- [Description of the task]: Locate each line in the data below that contains the word "This", and copy every such line.

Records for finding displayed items
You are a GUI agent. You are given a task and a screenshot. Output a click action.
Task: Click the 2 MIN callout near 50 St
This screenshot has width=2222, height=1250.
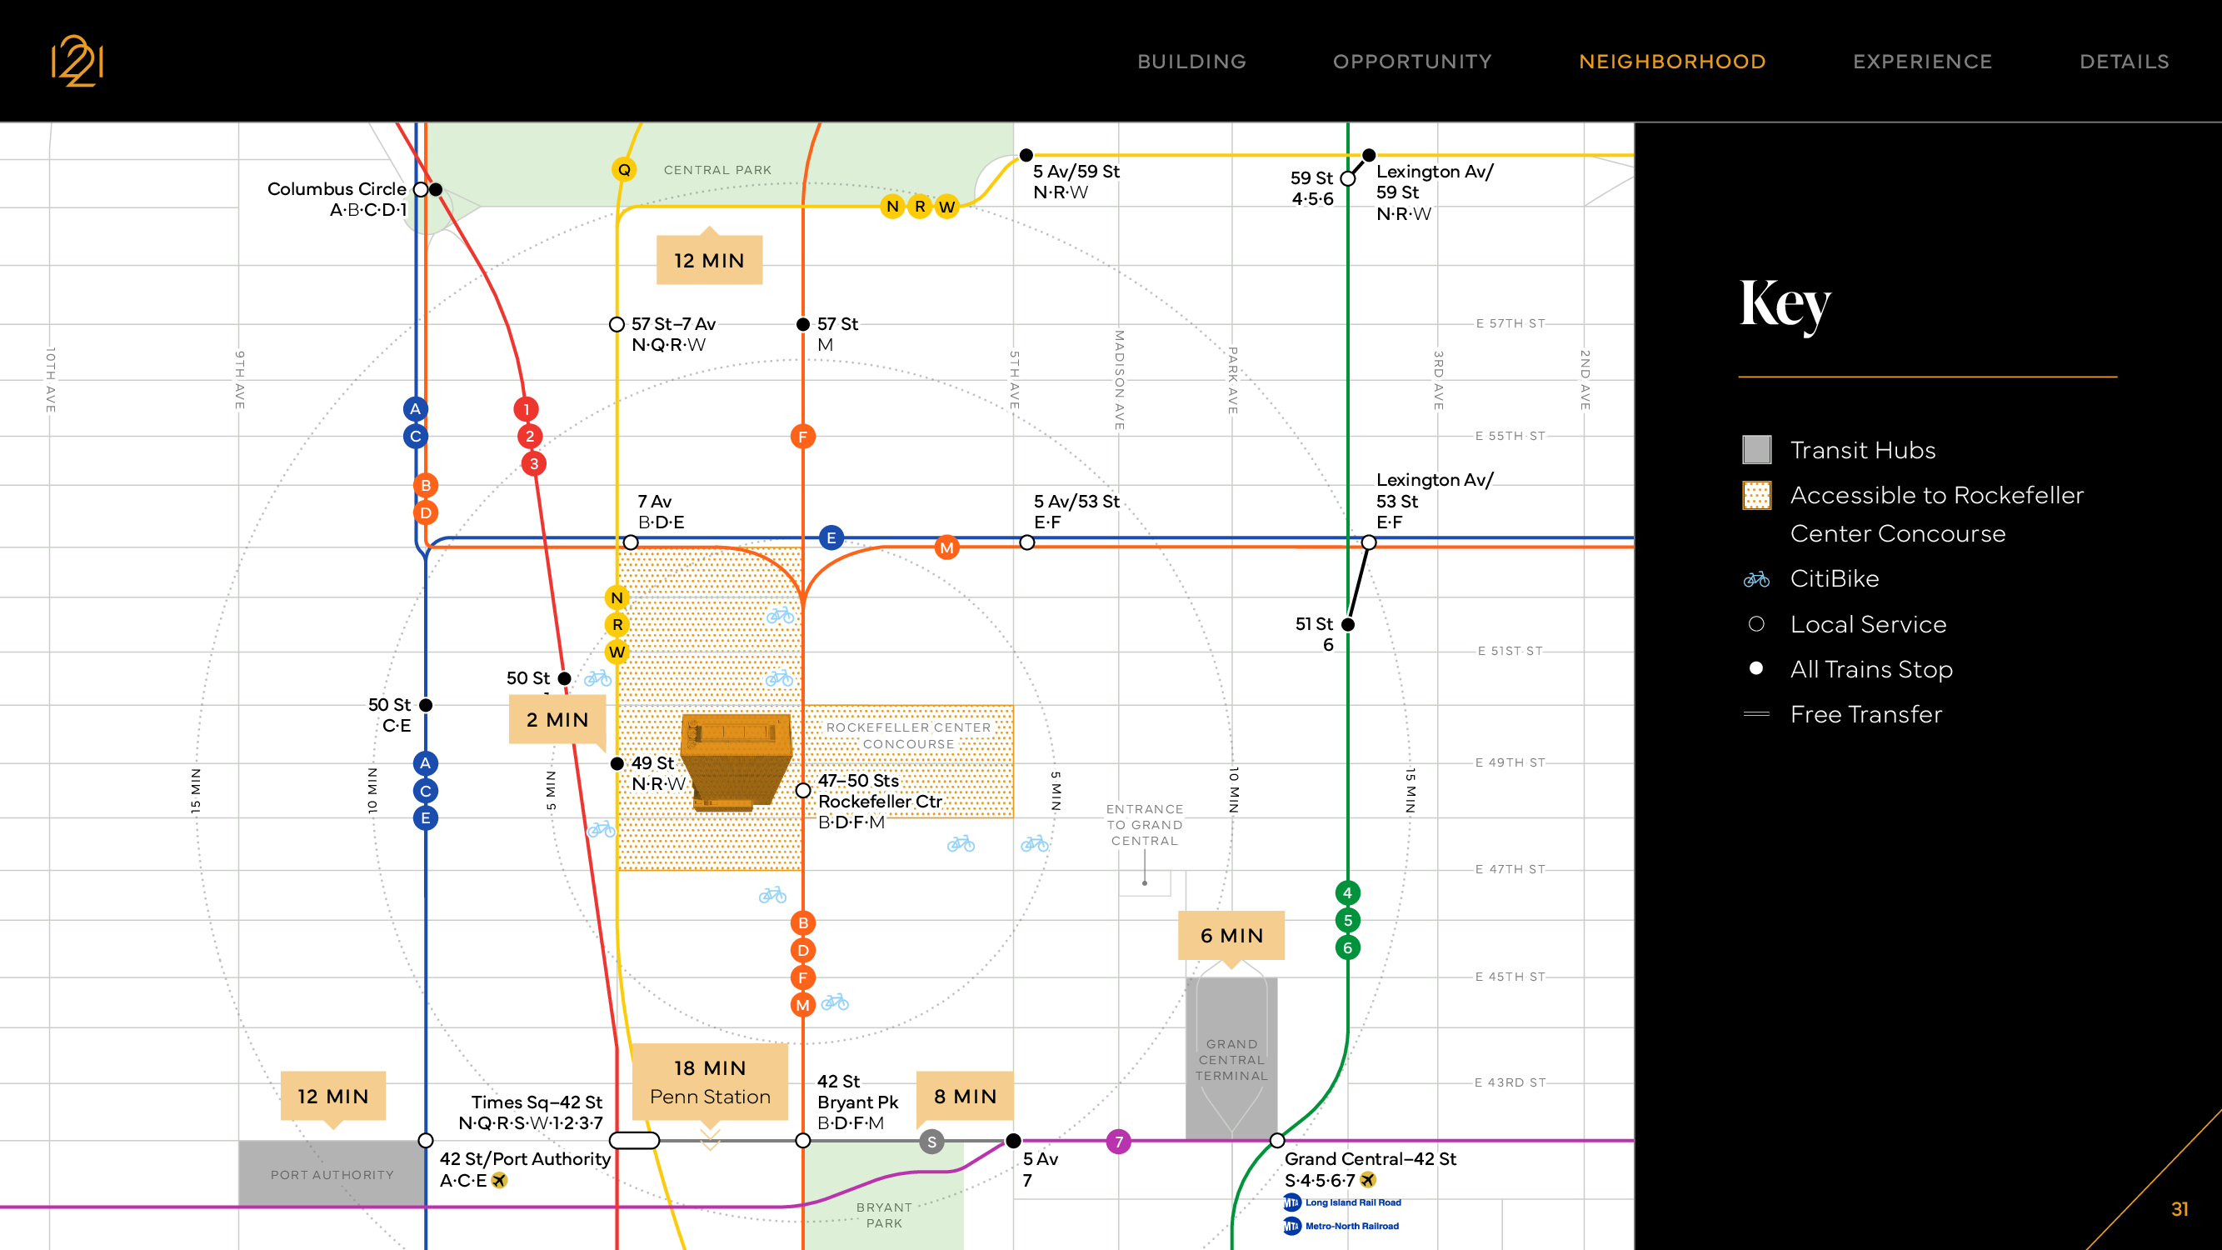point(557,719)
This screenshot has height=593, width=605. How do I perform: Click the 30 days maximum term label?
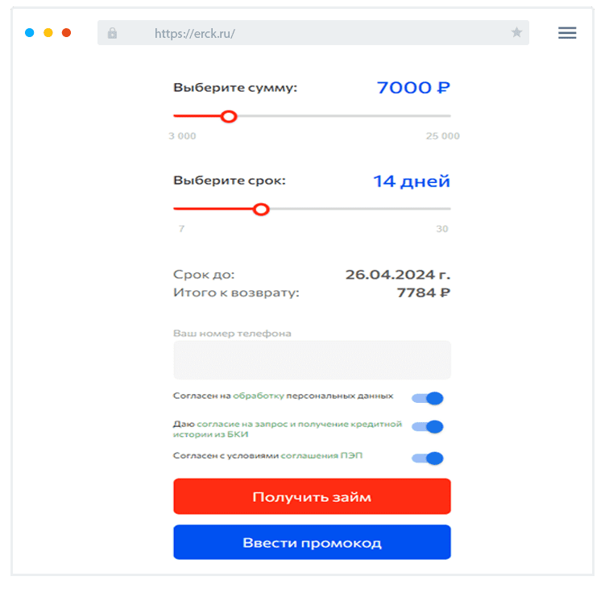(442, 229)
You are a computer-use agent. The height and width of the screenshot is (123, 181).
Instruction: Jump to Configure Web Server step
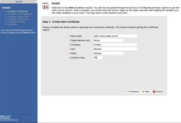[x=17, y=19]
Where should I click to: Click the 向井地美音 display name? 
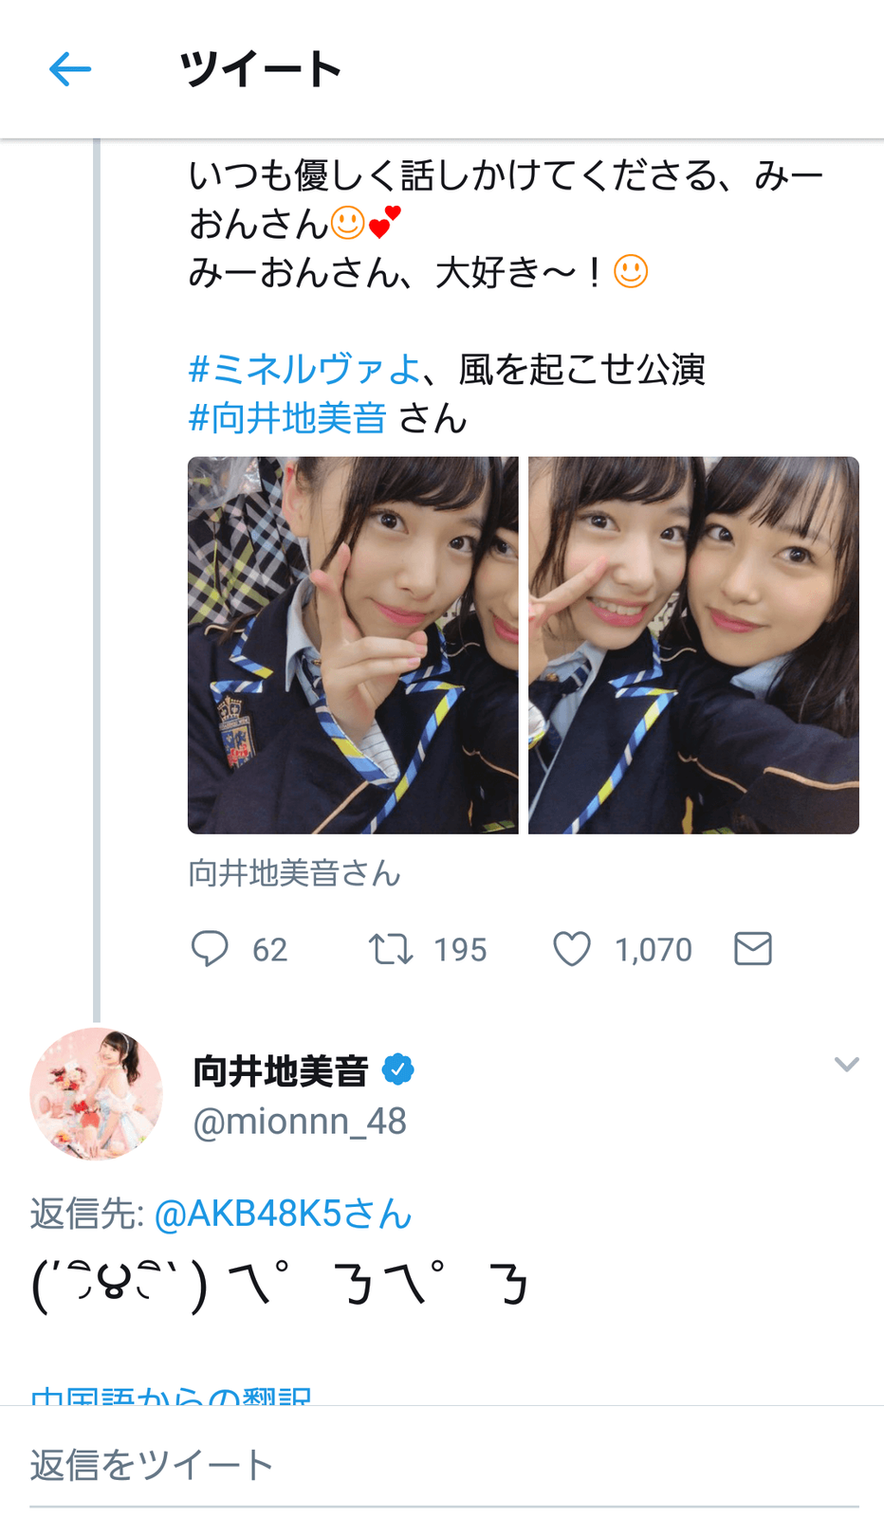281,1070
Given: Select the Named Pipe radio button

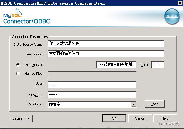Looking at the screenshot, I should pyautogui.click(x=18, y=74).
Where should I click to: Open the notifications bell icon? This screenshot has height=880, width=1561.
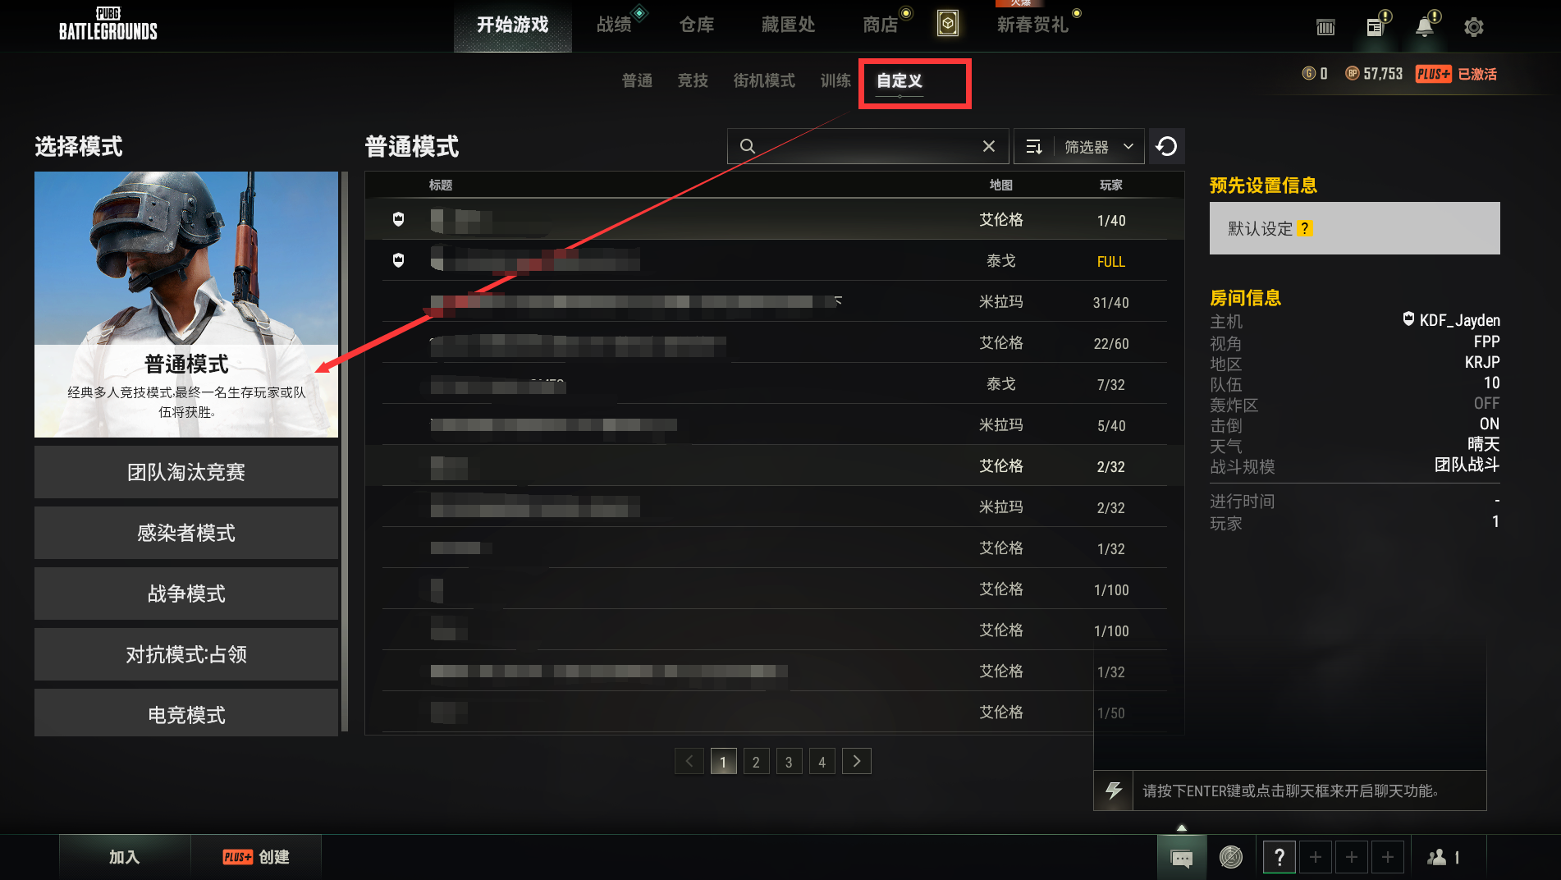(1425, 26)
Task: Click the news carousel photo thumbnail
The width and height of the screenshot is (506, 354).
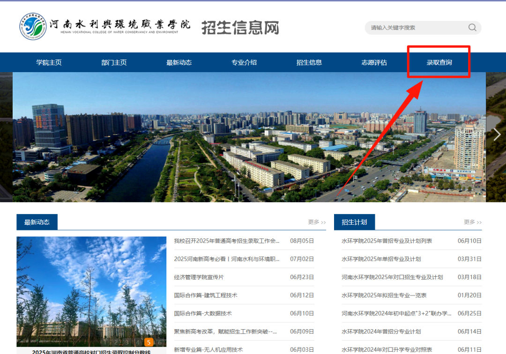Action: [91, 286]
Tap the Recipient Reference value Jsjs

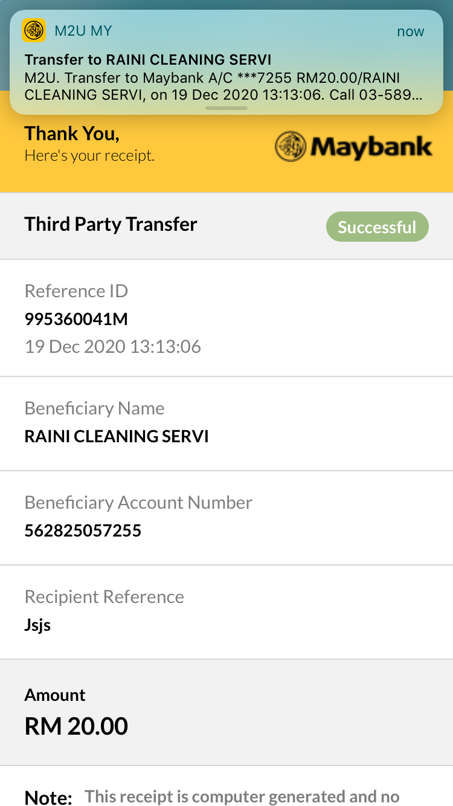37,625
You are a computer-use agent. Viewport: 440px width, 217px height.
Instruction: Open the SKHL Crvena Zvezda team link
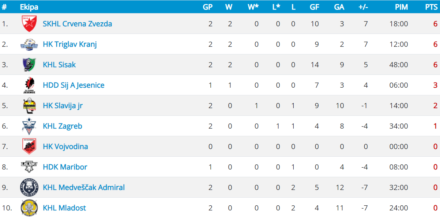click(x=77, y=24)
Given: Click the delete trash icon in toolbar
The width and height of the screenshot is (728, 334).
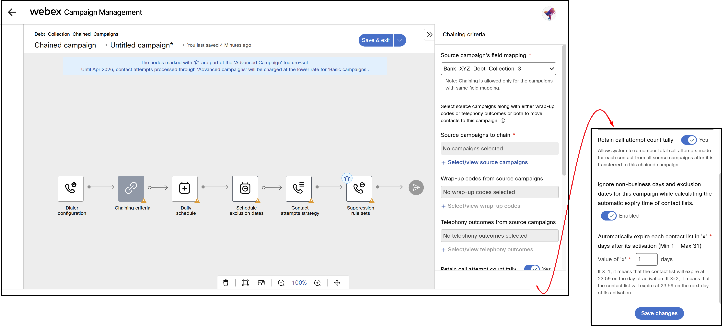Looking at the screenshot, I should [226, 283].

- [Exercise solution]:
This screenshot has width=2222, height=1250.
This screenshot has height=593, width=605. How do I perform: Click the 30 days maximum term label?
Where should I click to: Open the notifications bell icon? This screenshot has height=880, width=1561.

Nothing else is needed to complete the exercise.